“Chemical castration for rapists of minors should be considered under conditions,” Greece’s Interior Minister Makis Voridis said on Thursday as the country is been shaking with a series of such heinous crimes against minors that pop up in the news almost on a daily basis. The Minister also stressed that “life sentence should be a life sentence” for them and not earlier release on parole.
Speaking to state broadcaster ERT Voridis said that “chemical castration could constitute a mechanism of legal punishment exchange.”
He added that this is applied in foreign countries as a safety measure for the society, in the event that the offender consents to this measure, in order to get out of prison, without having served the entirety of his sentence.
“So tell him that to get you out of prison after you’ve served, say, 20 years, you’ll be eligible for parole after you’ve actually served 6 years, but at 6 to get that right you’ll have accept this medical act,” he said.
Asked if he would be receptive to the introduction of such a measure, the minister replied that “it is something that must be considered”.

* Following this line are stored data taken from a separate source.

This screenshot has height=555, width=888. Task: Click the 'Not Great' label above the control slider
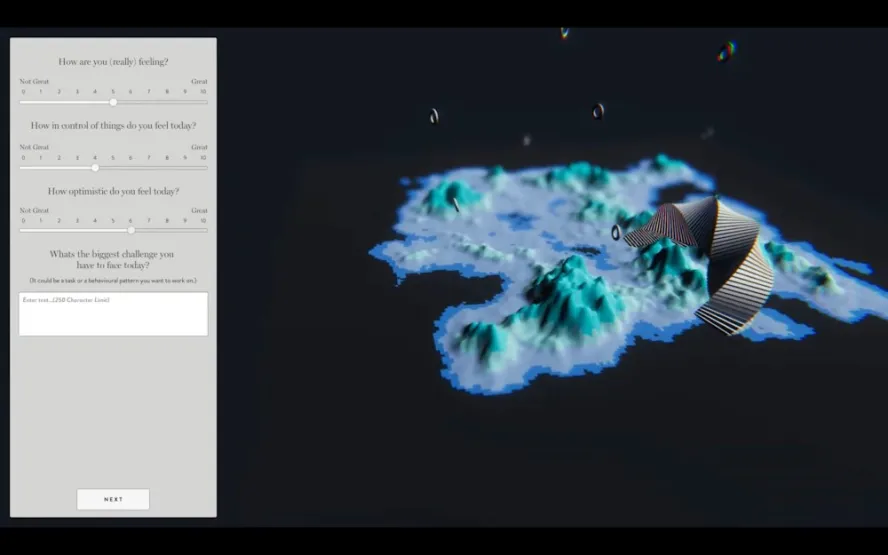coord(34,147)
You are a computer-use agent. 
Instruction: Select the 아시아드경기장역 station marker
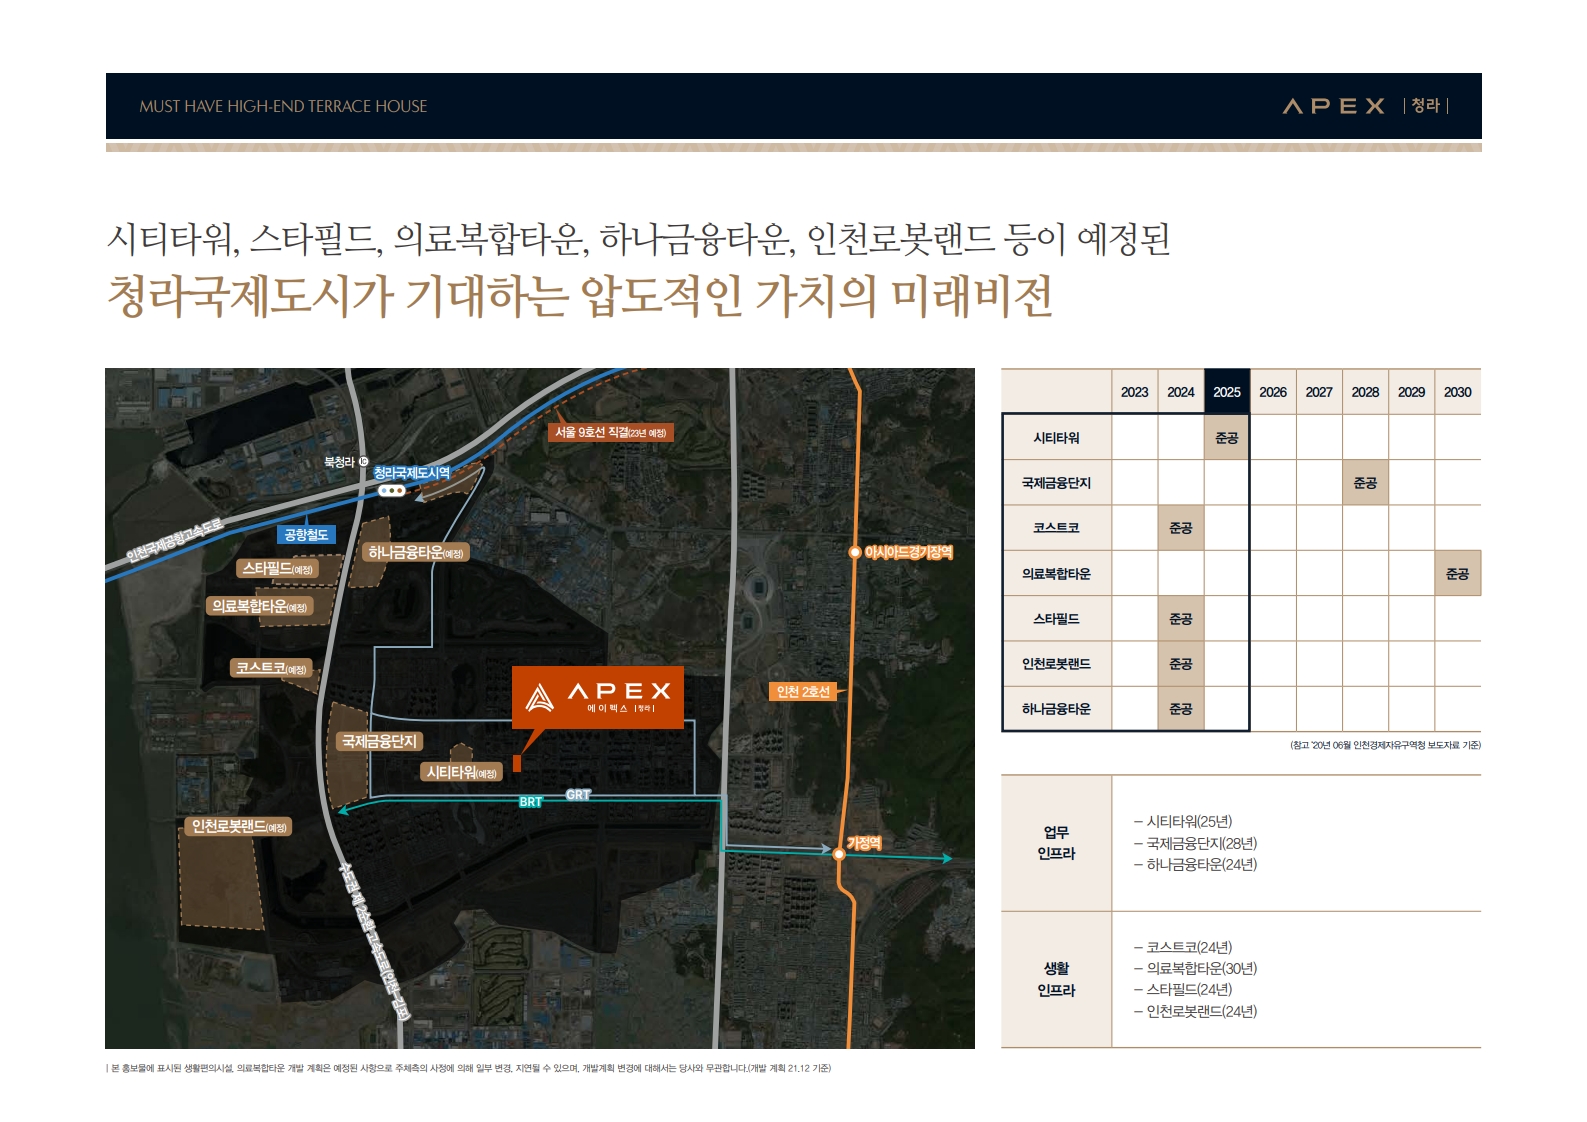855,552

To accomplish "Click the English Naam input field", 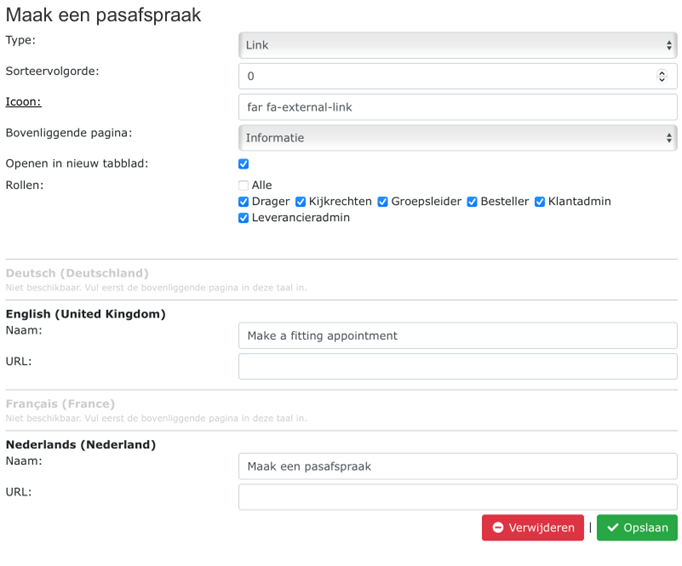I will pyautogui.click(x=457, y=336).
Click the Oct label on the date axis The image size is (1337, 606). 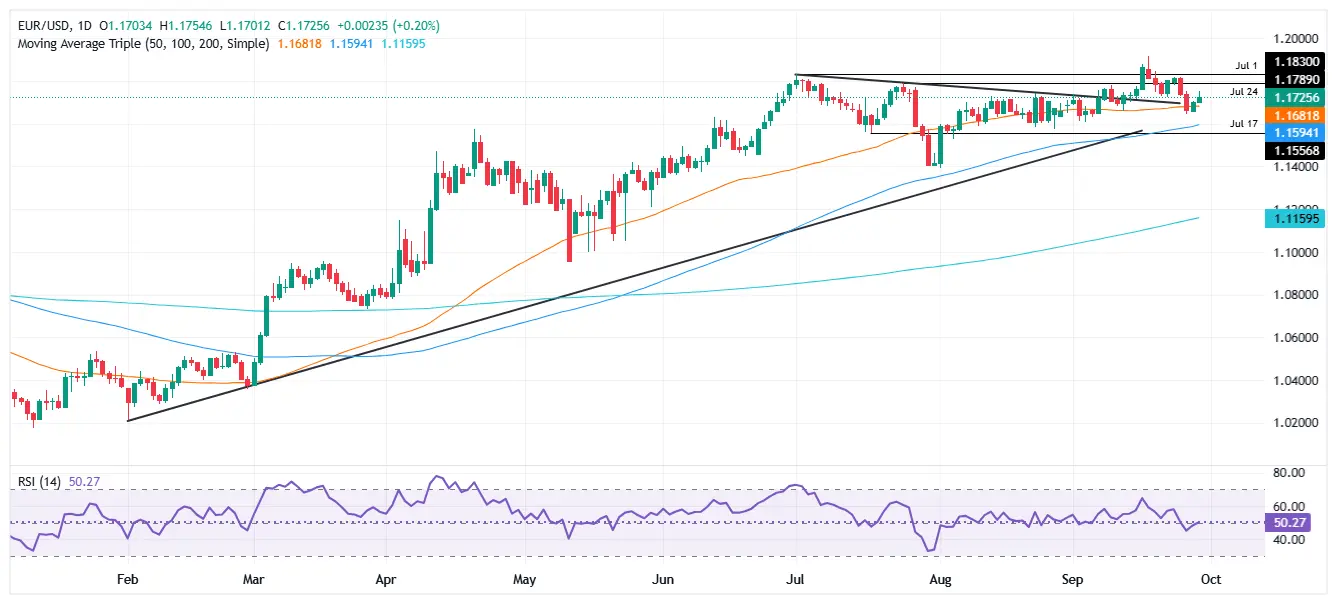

Regarding the crimes of pedophilia, Voridis emphasized that pedophiles “in the vast majority are people with a perverted passion, which is very intense and they do not reform.”
Referring to life sentence punishments that end earlier with a parole, Voridis who is a lawyer by profession expressed the view that “there are certain cases of crimes or criminals that, due to either the personality or the heinousness of the act, we could consider that in these cases the full sentence imposed by the court should be served. He should serve the entire sentence, there should not even be beneficial provisions.”
“If you have a terrorist who has killed 17 people and has never repented, why shouldn’t he serve life, spend the rest of his life in prison?” he added.
He stressed that “there should be no legal possibility to judge the issue of conditional release.”
He noted, however, that the Ministry of Justice added conditions to the conditional release, data regarding the dangerousness of the perpetrator, whether he has reformed, data on his personality, the risk of committing new criminal acts.
The Minister said that “society’s demand for an appropriate sentence and as this debate opens up in the public debate, I believe that it will also create thoughts in the Ministry of Justice, in which direction it should move.”
Regarding the rapists of minors, Voridis insisted that in these cases “life sentences should really be life sentences.”
Among the recent cases of minors’ rapes was also the one by a 64-year-old man who raped two children 6 and 8 years old after he was earlier released from prison where he served a sentence for similar crimes.